**Problem:**
Set down the material exactly. Keep every line.

::::

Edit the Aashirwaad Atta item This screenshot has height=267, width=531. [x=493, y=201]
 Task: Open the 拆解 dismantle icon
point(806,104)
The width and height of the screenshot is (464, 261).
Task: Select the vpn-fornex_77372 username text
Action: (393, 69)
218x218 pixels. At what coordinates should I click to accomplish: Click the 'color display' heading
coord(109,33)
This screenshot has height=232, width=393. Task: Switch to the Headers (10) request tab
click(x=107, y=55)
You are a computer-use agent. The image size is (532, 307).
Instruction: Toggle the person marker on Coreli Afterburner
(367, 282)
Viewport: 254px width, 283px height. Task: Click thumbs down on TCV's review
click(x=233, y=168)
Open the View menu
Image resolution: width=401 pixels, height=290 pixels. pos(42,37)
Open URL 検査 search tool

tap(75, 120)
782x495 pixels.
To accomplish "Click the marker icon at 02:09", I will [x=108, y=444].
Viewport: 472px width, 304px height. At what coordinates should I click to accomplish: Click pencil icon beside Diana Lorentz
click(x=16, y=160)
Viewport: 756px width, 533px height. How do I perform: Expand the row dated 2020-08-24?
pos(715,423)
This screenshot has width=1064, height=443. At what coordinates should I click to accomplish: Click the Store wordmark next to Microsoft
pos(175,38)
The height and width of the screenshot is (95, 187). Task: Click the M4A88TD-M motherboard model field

::::

**Exercise response:**
Edit the Aashirwaad Atta item This screenshot has height=267, width=531. [x=493, y=201]
 Task: Open the 拆解 dismantle icon
point(806,104)
The width and height of the screenshot is (464, 261).
Task: Select the vpn-fornex_77372 username text
Action: (393, 69)
218x218 pixels. At what coordinates should I click to accomplish: Click the 'color display' heading
coord(109,33)
This screenshot has height=232, width=393. Task: Switch to the Headers (10) request tab
click(x=107, y=55)
You are a computer-use agent. The image size is (532, 307).
Instruction: Toggle the person marker on Coreli Afterburner
(367, 282)
Viewport: 254px width, 283px height. Task: Click thumbs down on TCV's review
click(x=233, y=168)
Open the View menu
Image resolution: width=401 pixels, height=290 pixels. pos(42,37)
Open URL 検査 search tool

tap(75, 120)
782x495 pixels.
To accomplish "Click the marker icon at 02:09", I will [x=108, y=444].
Viewport: 472px width, 304px height. At what coordinates should I click to accomplish: Click pencil icon beside Diana Lorentz
click(x=16, y=160)
Viewport: 756px width, 533px height. How do I perform: Expand the row dated 2020-08-24?
pos(715,423)
This screenshot has width=1064, height=443. At what coordinates should I click to accomplish: Click the Store wordmark next to Microsoft
pos(175,38)
The height and width of the screenshot is (95, 187). Task: Click the M4A88TD-M motherboard model field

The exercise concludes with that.